Quizá, pensé, si el animal, perro, gato o mapache o lo que fuera, me veía sentado en el porche, no vendría, así que llevé una silla al ropero, también trastero, que es algo mayor que un armario y que da al porche, y cuando todos dormían salí y le di las buenas noches al Gato Negro.
Ese gato
, había dicho mi mujer, cuando lo vio por primera vez,
es una persona
. Había algo muy humano en su enorme cara leonina: la nariz negra y ancha, los ojos amarillo verdosos, la boca con colmillos pero afable (que aún supuraba pus ámbar por la derecha del labio inferior).
Le acaricié la cabeza, le rasqué debajo de la barbilla y le deseé suerte. Luego entré y apagué la luz del porche.
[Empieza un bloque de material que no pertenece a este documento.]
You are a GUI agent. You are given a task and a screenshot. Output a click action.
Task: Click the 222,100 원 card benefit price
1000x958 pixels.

Me senté a oscuras en la casa con los gemelos para ver en la oscuridad en el regazo. Los había encendido y un hilo de luz verdosa salía de los oculares.
Pasó el tiempo, en las tinieblas.
Experimenté con los gemelos, observando en la oscuridad, aprendiendo a enfocar y a ver el mundo en tonos verdes. Me horroricé por la cantidad de insectos que pululaban en el aire nocturno: era como si el mundo nocturno fuera una especie de sopa de pesadilla, llena de vida. Entonces dejé los gemelos en el regazo y miré afuera, a los intensos negros y azules de la noche, vacía y tranquila.
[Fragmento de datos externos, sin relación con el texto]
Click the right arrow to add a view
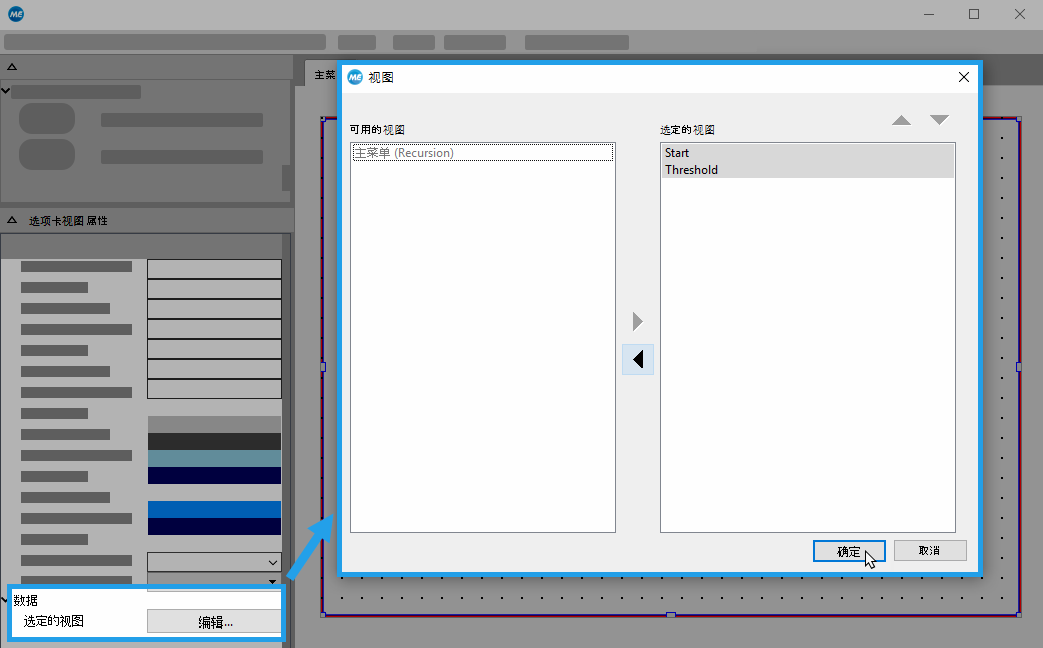 click(637, 322)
El tiempo pasaba. Luché para mantenerme despierto y me di cuenta de que echaba profundamente de menos los cigarrillos y el café, mis dos adicciones perdidas. Cualquiera de las dos me habría mantenido los ojos abiertos. Sin embargo, antes de que me hubiera hundido demasiado en el mundo de los sueños, un maullido que venía del jardín me despertó sobresaltado. A tientas, me llevé los gemelos a los ojos y me quedé decepcionado al ver que era sólo Copo de Nieve, que cruzaba velozmente el jardín de enfrente como una mancha de luz blanca y verdosa. Corrió hacia el bosque que había a la izquierda de la casa y desapareció.
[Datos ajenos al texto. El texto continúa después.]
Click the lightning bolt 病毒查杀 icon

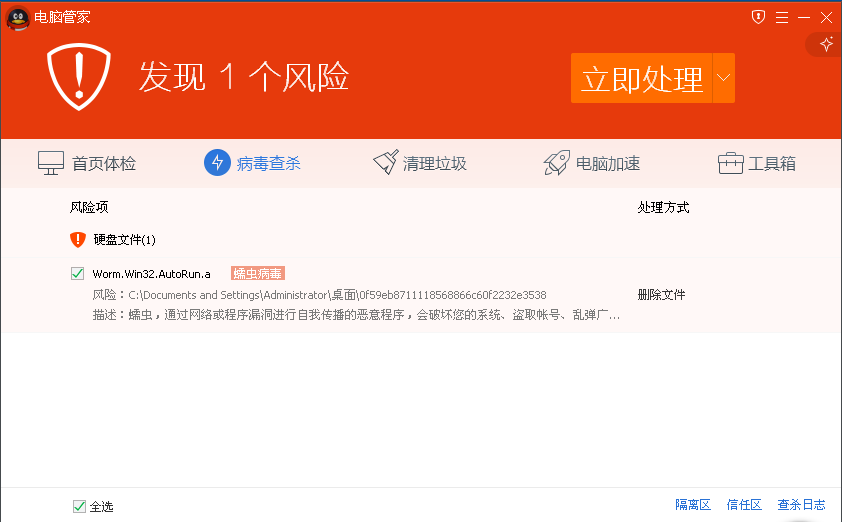tap(217, 163)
Estaba a punto de volver a acomodarme cuando se me ocurrió preguntarme qué era exactamente lo que había asustado tanto a Copo de Nieve, así que empecé a escudriñar a una distancia media con los gemelos, buscando un mapache enorme, un perro o una zarigüeya feroz. Y, en efecto, algo venía por el camino hacia la casa. Lo veía a través de los gemelos, más claro que el agua.